記者がグーグルにコメントを求めたところ、米証券取引委員会(SEC)に提出した報告書を読むように言われた。それによればシュミット氏への報酬は「2013年度のグーグルの業績に対する貢献を評価した結果」、支払われたという。では業績に対する貢献とは、具体的には何を指すのだろう。
シュミット氏は以前からグーグル株を大量に保有しており、フォーブス誌によれば純資産額は80億ドルを超えるという。そんな彼にとって、今回の報酬など大した額ではないだろう。
会長としてシュミット氏は、独占禁止法違反の問題をめぐる欧州連合(EU)との和解交渉に一役買うなど、グーグルに対して相当の貢献をしているのは確かだ。だがその報酬は会長へのものとしては並外れて高額だ。
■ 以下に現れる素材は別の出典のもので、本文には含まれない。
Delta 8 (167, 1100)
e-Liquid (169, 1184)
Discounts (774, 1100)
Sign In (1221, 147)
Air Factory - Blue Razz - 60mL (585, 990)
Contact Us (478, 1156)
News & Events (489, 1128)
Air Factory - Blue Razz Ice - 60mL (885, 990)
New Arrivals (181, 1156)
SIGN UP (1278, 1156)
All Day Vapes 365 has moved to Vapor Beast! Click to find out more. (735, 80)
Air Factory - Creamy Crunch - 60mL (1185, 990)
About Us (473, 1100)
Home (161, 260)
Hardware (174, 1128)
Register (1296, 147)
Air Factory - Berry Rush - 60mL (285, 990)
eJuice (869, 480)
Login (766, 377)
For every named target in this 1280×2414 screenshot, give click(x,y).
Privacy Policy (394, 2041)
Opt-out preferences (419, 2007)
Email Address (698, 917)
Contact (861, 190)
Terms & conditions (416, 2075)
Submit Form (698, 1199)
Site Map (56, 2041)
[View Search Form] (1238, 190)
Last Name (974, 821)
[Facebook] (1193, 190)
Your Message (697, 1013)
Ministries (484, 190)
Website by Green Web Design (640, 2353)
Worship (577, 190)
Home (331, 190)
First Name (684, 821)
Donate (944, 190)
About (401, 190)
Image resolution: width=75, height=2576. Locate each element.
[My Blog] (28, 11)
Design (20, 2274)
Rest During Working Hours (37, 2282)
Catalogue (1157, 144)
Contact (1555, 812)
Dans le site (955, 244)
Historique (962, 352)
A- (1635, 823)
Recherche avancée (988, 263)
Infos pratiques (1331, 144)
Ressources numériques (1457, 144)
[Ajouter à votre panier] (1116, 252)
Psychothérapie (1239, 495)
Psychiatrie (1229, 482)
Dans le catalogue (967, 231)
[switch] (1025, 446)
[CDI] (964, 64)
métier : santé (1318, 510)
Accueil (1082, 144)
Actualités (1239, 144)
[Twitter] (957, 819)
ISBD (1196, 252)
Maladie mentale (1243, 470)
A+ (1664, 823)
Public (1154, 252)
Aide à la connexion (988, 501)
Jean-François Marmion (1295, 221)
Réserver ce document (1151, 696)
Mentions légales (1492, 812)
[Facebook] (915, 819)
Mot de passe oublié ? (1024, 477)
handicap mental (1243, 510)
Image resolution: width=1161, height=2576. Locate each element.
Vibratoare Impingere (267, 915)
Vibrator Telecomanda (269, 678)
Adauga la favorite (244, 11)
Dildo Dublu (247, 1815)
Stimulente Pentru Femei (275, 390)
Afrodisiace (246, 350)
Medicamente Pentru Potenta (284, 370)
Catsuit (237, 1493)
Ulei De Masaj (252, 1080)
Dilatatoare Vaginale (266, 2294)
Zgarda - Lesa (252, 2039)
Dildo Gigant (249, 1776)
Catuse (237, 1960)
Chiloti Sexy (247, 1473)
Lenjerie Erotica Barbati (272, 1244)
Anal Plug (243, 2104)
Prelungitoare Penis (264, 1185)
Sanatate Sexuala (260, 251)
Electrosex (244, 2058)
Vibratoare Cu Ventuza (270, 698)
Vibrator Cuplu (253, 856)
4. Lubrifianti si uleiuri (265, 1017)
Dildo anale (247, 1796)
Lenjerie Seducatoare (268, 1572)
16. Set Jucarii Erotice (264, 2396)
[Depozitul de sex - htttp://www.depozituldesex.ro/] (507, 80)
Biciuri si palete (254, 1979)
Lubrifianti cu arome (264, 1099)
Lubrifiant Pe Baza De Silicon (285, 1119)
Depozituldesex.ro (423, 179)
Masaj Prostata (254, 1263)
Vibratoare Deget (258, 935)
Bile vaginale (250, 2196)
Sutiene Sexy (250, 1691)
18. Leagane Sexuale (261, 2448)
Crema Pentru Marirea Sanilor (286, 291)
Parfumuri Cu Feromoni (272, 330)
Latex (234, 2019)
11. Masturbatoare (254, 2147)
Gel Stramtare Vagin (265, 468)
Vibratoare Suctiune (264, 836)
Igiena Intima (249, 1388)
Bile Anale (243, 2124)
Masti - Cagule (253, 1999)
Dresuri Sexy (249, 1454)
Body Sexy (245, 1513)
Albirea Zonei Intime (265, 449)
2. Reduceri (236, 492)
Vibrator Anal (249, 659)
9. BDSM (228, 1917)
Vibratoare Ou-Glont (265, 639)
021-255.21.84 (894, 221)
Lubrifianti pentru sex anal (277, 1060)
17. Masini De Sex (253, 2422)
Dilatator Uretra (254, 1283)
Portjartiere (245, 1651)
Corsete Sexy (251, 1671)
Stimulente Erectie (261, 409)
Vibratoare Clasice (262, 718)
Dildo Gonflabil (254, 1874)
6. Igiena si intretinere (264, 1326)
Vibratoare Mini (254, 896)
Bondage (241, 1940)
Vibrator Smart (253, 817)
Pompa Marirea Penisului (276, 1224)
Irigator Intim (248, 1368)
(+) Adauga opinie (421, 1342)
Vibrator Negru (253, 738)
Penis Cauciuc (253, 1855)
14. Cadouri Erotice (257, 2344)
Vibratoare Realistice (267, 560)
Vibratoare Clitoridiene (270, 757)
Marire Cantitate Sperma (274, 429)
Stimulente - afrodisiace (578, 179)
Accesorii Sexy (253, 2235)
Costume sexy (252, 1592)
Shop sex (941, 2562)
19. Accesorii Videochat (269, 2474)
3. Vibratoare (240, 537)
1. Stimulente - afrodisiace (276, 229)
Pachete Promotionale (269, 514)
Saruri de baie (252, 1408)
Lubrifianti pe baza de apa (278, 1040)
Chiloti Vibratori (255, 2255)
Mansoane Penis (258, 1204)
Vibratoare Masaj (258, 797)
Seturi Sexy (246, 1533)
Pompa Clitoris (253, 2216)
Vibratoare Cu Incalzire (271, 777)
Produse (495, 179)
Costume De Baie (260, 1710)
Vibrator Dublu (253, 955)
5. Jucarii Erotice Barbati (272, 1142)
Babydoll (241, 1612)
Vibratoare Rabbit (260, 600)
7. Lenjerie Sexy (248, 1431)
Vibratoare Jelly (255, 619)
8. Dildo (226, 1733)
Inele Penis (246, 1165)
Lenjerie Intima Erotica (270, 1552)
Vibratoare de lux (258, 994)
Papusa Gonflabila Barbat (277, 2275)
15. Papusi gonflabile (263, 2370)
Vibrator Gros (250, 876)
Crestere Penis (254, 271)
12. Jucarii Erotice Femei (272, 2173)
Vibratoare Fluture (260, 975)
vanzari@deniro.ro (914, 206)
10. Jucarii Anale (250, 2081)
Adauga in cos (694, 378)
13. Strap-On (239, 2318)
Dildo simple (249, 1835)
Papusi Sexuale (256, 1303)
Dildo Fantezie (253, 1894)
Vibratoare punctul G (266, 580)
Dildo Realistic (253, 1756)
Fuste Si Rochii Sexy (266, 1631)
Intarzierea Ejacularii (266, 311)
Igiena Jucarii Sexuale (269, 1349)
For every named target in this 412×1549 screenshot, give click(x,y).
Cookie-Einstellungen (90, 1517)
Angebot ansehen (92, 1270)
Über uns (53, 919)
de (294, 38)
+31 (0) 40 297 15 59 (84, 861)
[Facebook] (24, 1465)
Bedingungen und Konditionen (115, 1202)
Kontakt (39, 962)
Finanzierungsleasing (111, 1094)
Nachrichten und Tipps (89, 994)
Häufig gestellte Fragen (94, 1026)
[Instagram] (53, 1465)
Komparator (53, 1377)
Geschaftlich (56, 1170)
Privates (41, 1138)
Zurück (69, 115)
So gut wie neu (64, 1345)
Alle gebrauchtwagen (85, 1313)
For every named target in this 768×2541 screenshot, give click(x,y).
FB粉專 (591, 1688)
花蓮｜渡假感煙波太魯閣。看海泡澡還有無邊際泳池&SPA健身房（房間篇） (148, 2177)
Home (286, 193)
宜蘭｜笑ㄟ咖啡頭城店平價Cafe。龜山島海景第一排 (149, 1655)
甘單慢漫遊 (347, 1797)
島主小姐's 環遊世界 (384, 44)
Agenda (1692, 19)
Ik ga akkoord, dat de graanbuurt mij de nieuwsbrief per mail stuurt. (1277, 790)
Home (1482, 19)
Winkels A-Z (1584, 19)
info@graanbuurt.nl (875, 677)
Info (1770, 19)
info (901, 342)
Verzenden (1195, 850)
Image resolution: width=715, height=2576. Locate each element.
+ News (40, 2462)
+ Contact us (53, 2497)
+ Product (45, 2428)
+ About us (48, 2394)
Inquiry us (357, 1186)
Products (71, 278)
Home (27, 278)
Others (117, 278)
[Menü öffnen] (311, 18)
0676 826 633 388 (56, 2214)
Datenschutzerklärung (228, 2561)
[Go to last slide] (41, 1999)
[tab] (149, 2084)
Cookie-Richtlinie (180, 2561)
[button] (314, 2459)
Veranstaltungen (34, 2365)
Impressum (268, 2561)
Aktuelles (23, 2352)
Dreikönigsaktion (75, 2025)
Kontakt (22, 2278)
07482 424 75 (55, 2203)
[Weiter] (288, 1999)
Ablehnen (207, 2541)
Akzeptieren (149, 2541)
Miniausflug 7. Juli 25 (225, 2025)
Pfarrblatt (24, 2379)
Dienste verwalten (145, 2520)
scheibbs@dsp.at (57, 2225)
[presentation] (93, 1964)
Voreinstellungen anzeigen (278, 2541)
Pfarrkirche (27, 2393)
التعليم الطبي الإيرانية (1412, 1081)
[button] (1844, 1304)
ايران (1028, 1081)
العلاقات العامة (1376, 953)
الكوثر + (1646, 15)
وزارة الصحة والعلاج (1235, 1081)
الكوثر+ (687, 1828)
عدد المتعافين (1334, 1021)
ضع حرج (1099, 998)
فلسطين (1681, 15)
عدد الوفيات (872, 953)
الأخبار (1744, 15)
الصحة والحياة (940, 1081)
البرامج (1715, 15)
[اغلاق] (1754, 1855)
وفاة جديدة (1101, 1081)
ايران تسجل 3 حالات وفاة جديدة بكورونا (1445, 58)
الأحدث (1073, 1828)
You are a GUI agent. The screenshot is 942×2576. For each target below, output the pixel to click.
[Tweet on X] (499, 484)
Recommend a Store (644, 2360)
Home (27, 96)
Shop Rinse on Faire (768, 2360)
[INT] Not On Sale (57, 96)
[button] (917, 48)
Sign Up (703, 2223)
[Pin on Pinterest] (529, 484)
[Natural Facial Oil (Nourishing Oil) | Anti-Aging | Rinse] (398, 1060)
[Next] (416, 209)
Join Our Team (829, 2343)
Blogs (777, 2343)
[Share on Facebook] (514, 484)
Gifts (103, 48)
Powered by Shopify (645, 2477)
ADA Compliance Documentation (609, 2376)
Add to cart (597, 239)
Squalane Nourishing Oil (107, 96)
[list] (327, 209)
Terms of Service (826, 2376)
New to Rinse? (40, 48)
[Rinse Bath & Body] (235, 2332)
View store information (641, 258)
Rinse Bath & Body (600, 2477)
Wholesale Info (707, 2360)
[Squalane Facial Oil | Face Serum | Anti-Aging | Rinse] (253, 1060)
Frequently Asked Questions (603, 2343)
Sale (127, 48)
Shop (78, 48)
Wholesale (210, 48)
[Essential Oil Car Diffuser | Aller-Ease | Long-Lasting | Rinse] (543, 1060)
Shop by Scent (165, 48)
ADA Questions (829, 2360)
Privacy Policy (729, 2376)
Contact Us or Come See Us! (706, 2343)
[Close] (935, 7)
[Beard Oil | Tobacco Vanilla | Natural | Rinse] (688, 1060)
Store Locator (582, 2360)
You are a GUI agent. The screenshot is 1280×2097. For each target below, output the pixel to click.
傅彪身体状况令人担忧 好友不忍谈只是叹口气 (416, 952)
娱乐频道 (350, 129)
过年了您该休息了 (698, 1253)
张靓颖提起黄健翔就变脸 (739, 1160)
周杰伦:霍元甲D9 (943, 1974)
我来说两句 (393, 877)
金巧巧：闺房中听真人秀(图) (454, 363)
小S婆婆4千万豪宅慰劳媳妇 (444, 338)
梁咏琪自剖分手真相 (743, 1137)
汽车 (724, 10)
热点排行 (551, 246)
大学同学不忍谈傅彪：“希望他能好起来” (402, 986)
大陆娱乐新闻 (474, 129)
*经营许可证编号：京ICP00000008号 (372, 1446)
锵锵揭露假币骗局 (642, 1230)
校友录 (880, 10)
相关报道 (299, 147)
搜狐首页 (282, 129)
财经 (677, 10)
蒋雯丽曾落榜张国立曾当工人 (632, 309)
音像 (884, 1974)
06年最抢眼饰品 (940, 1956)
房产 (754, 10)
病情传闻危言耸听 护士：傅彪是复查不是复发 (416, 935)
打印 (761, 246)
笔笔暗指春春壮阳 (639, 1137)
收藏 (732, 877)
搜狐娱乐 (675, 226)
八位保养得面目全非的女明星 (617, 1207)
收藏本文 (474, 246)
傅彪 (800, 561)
ブルームバーグが報じたところによれば、スタンダード&プアーズ(S&P)500社株価指数を構成する企業の経営者報酬は通常、25万1000ドル程度(2012年のデータによる)。シュミット氏の報酬はそれより1億ドル以上多い。
それでもシュミット氏への報酬について株主や外野からはほとんど疑問の声も上がらなければ、批判も聞かれない。金融機関の役員報酬に対する批判が続いているのとは対照的だ。